TASK ITEM: Only lines that contain the word "height" are to be returned from the data below.

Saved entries
○ ○ ○ ○ ○

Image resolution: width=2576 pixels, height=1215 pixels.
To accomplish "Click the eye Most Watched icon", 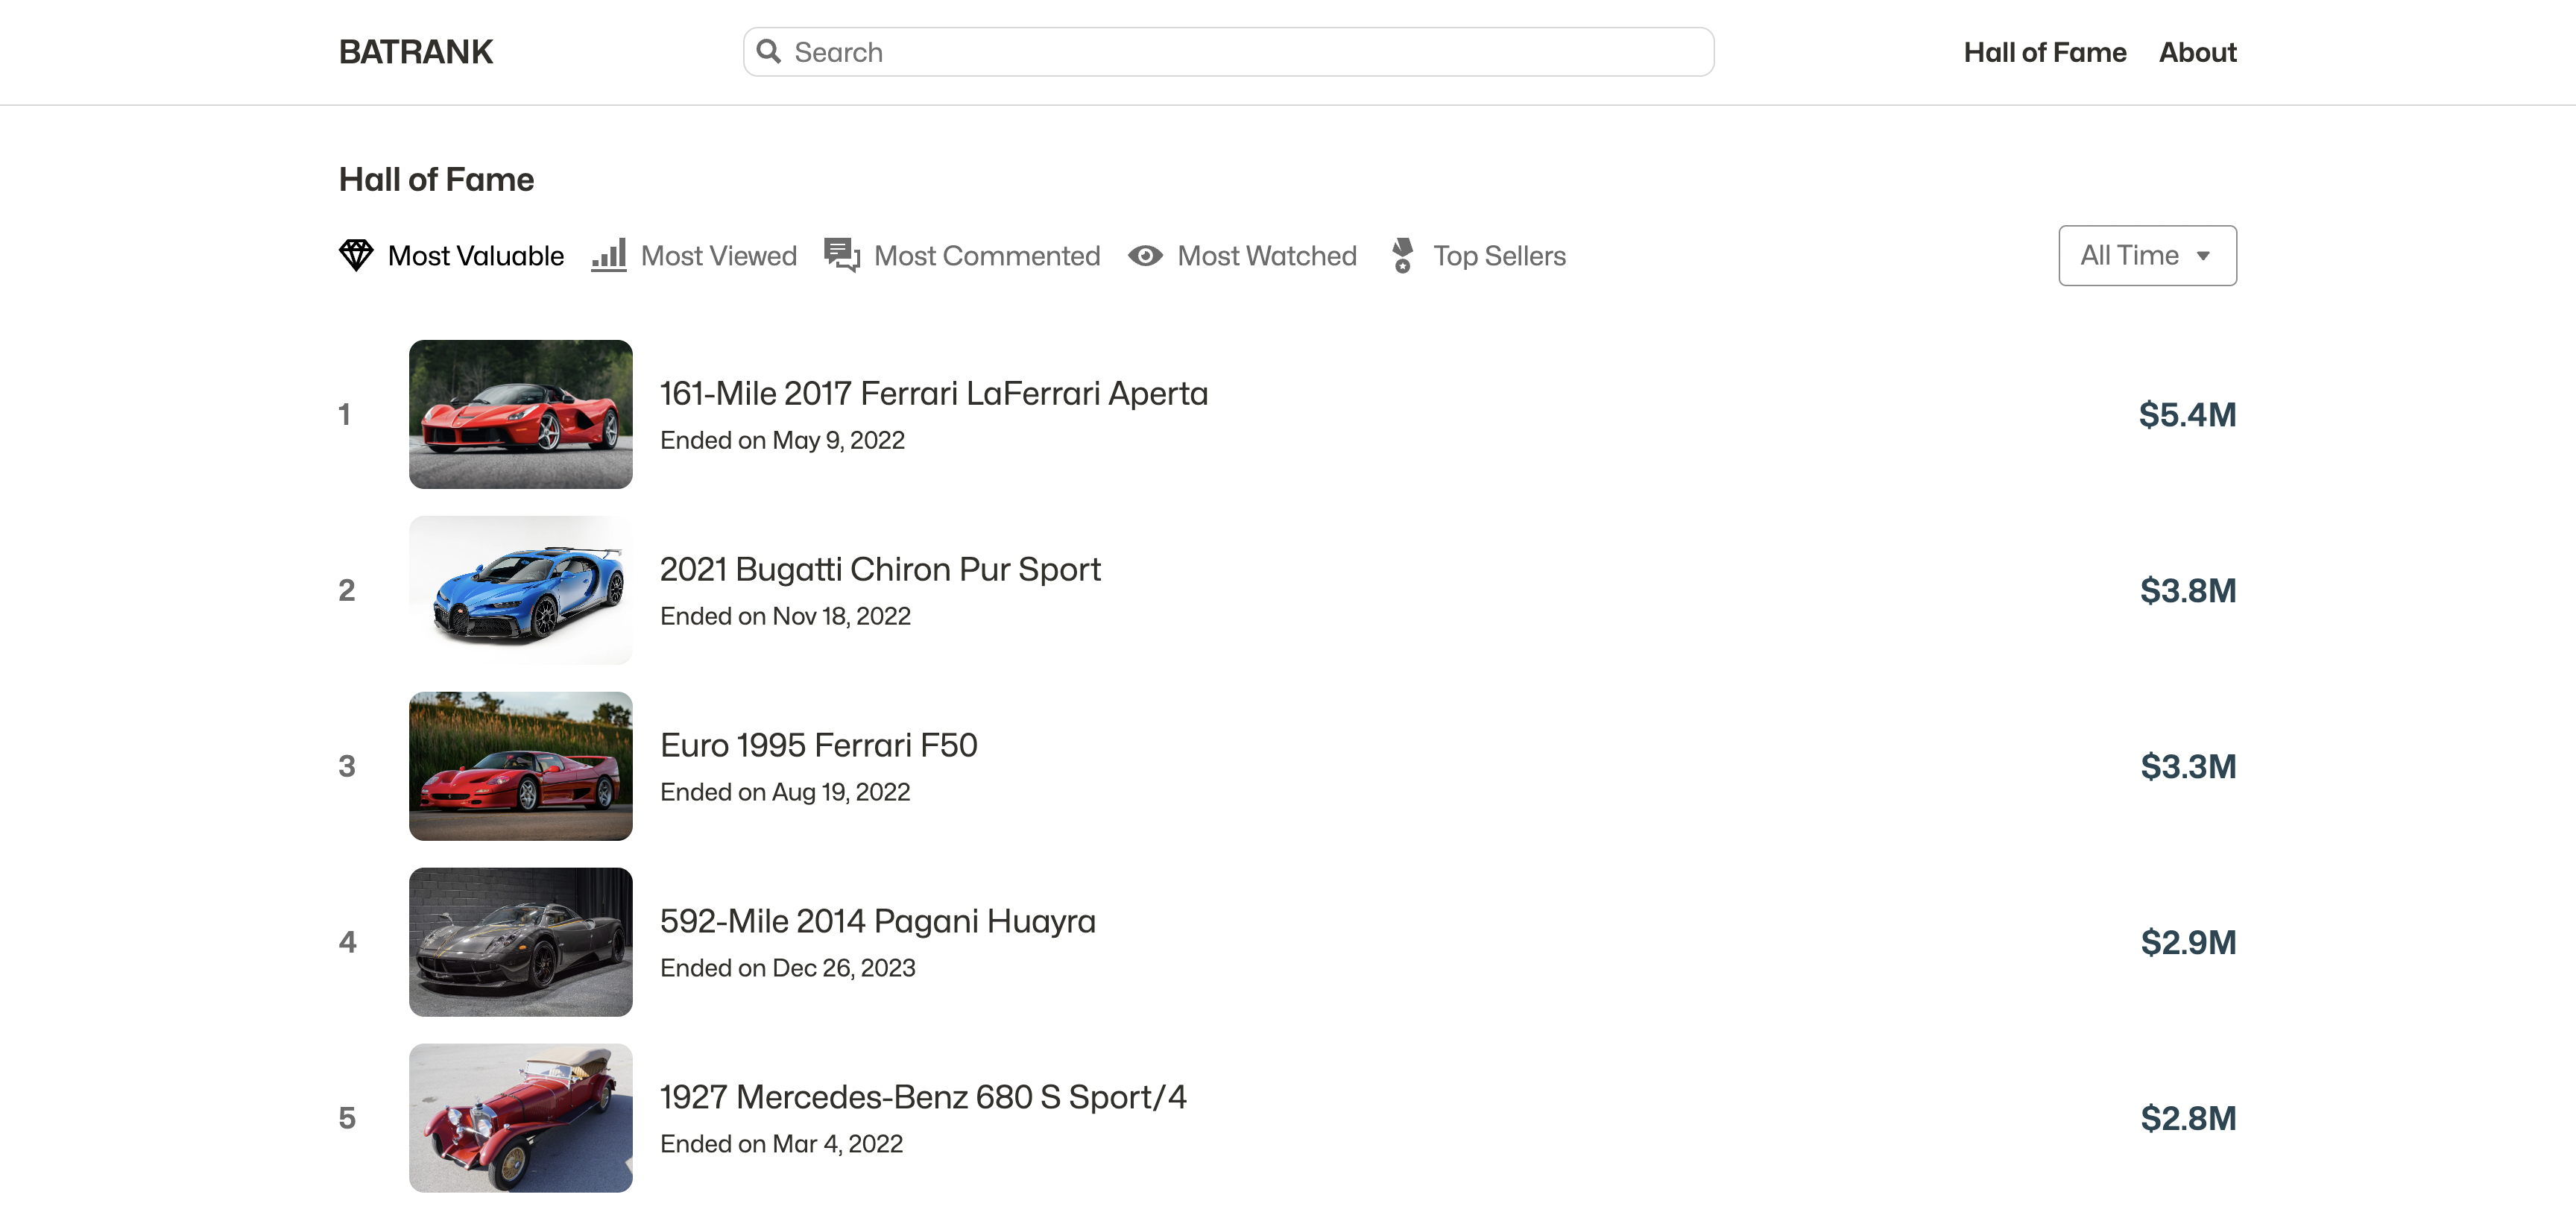I will pyautogui.click(x=1145, y=256).
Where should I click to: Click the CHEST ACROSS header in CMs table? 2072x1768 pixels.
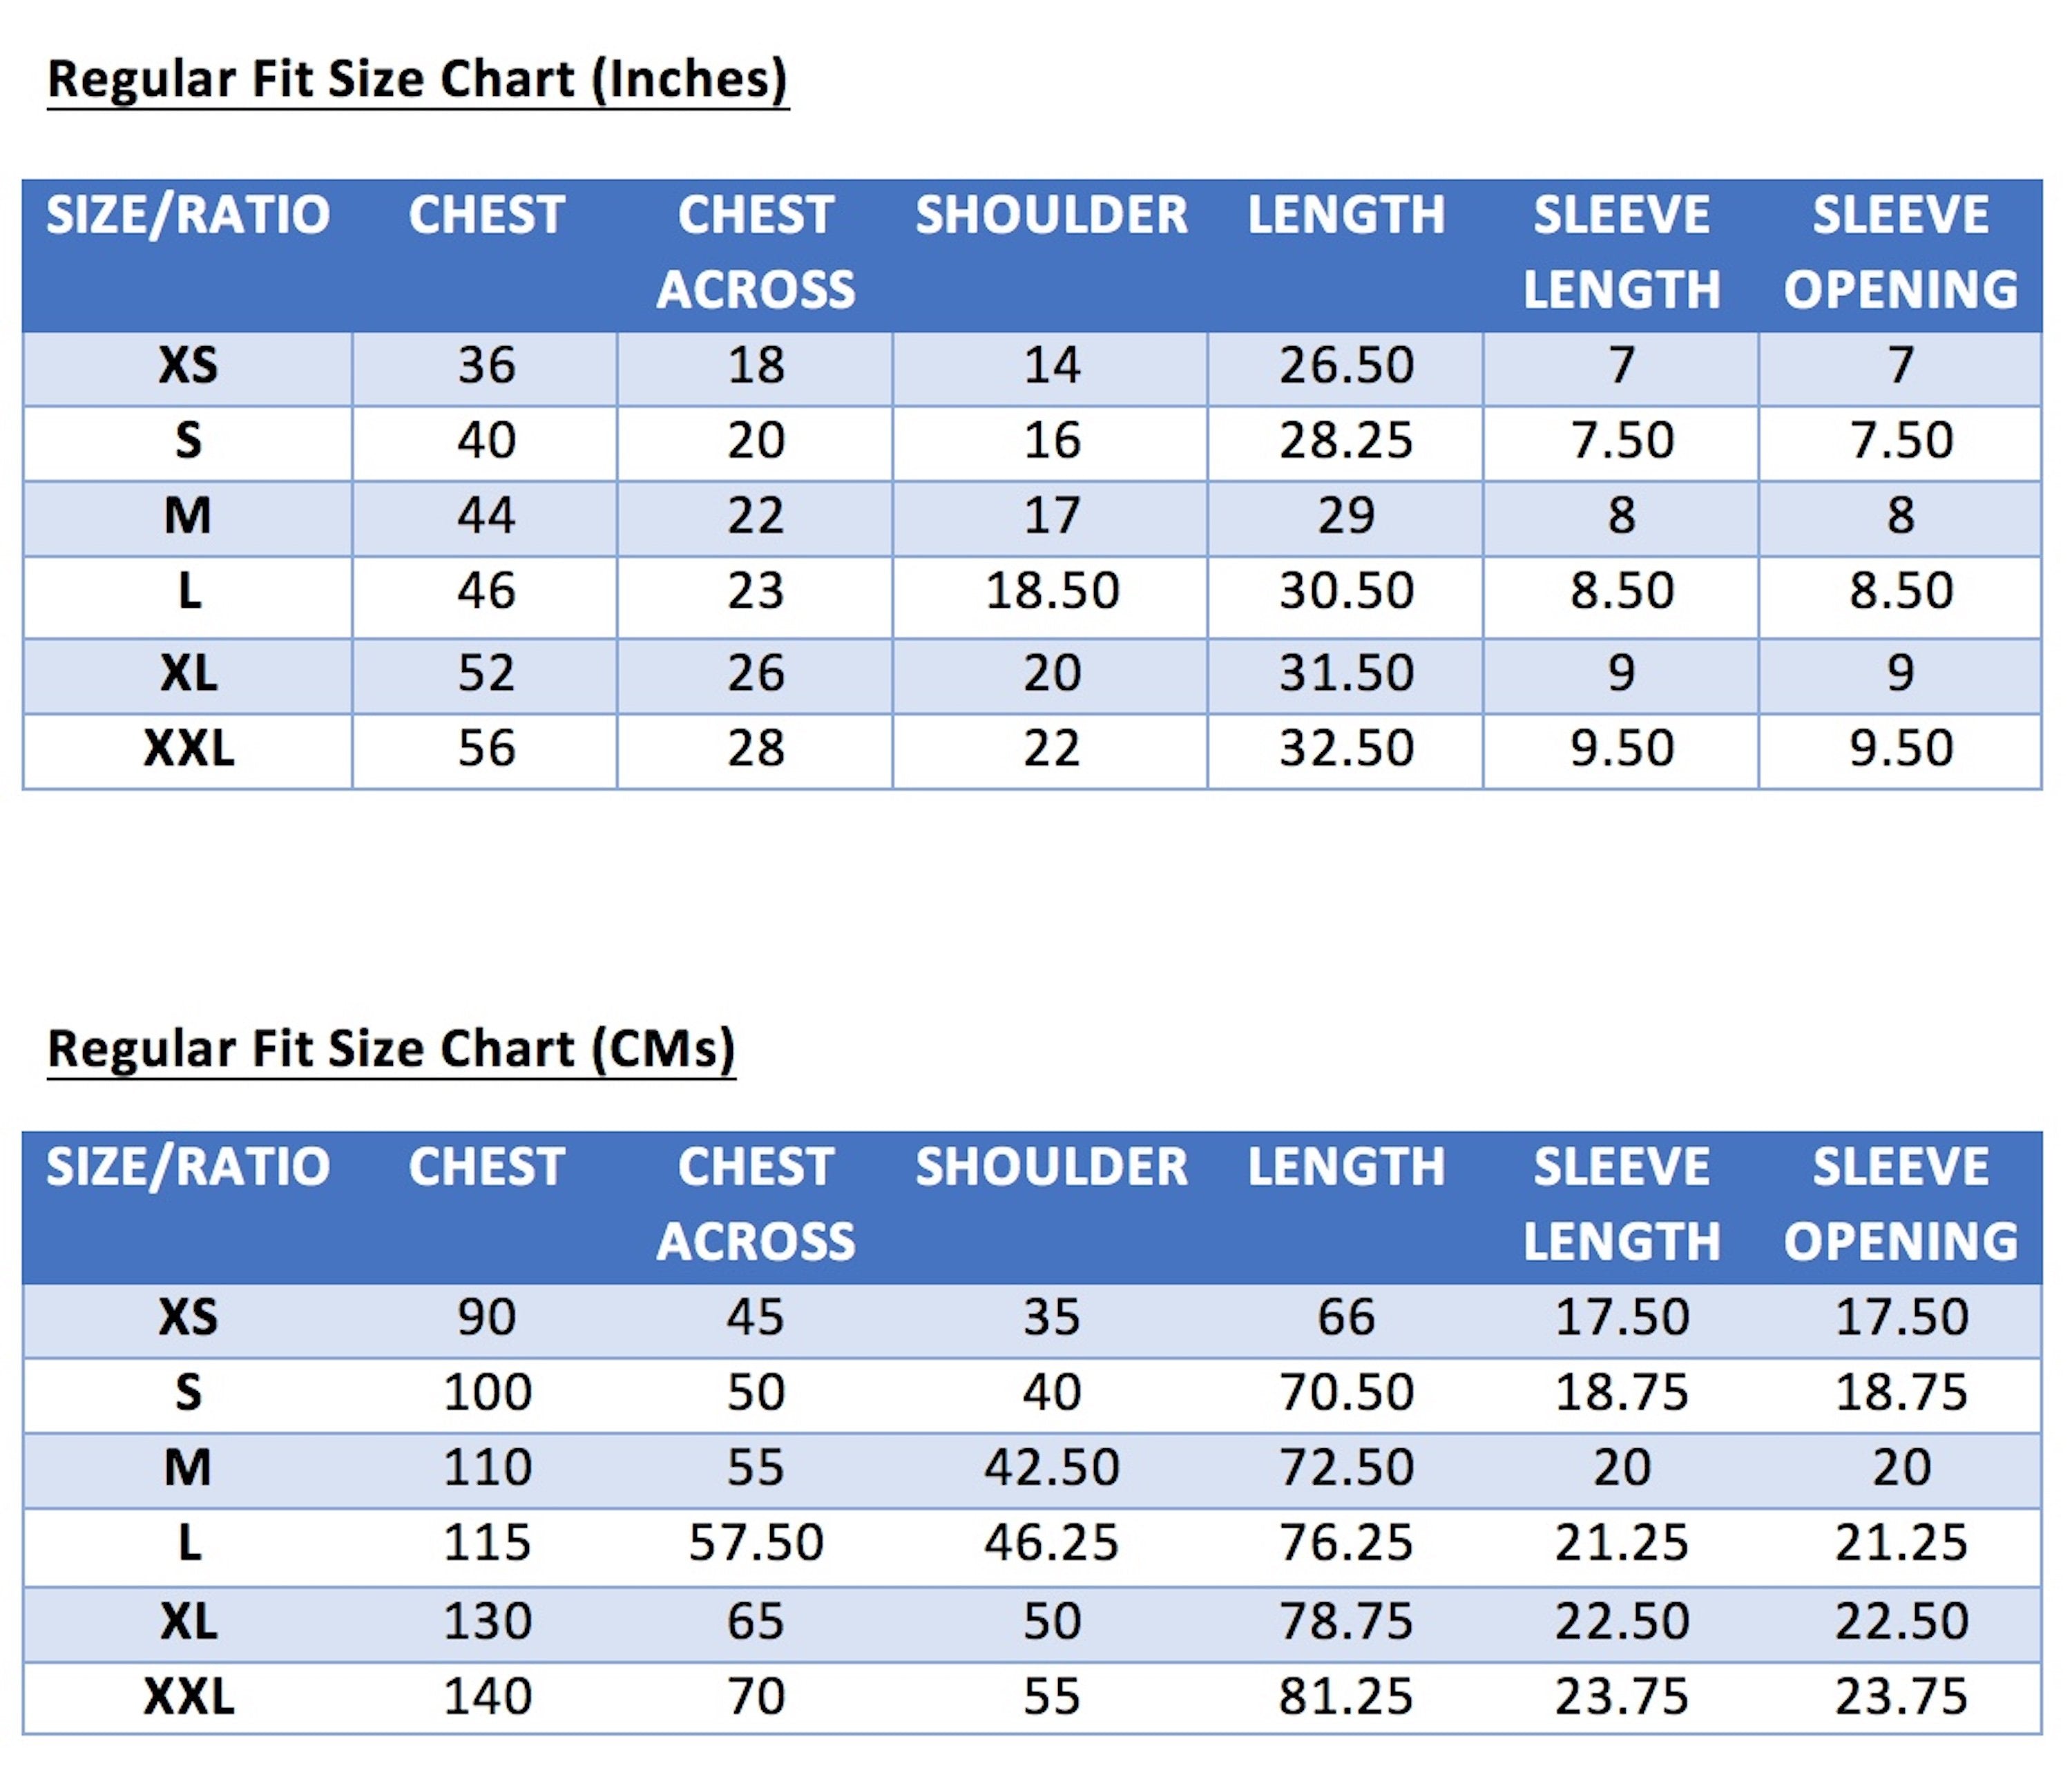756,1204
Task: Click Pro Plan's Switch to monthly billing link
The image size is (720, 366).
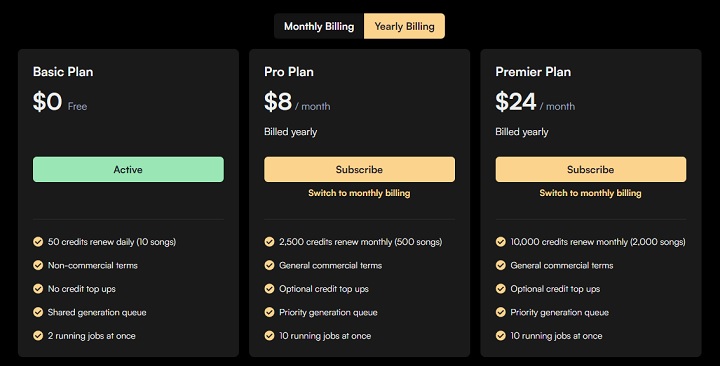Action: click(359, 193)
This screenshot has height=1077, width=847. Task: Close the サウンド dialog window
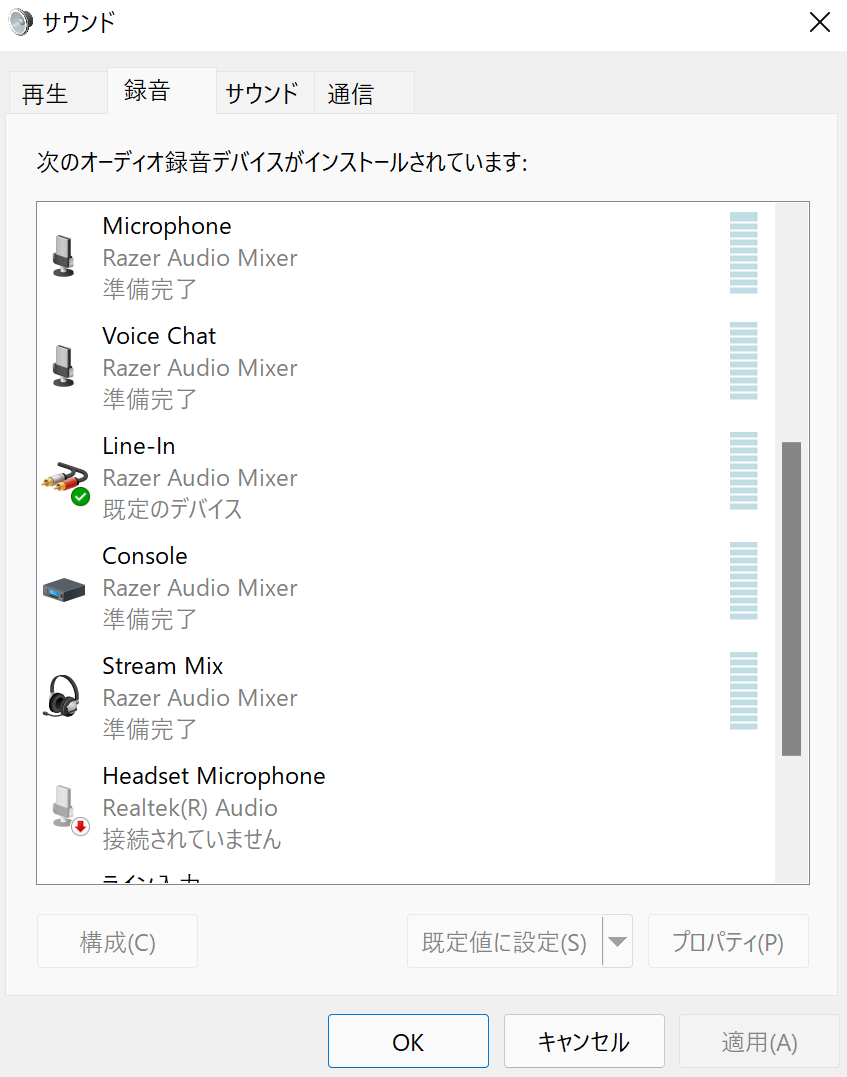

○ ○ ○ ○ ○

RESPONSE TO THE EXERCISE:
Image resolution: width=2576 pixels, height=1215 pixels.
This screenshot has height=1077, width=847. Task: Close the サウンド dialog window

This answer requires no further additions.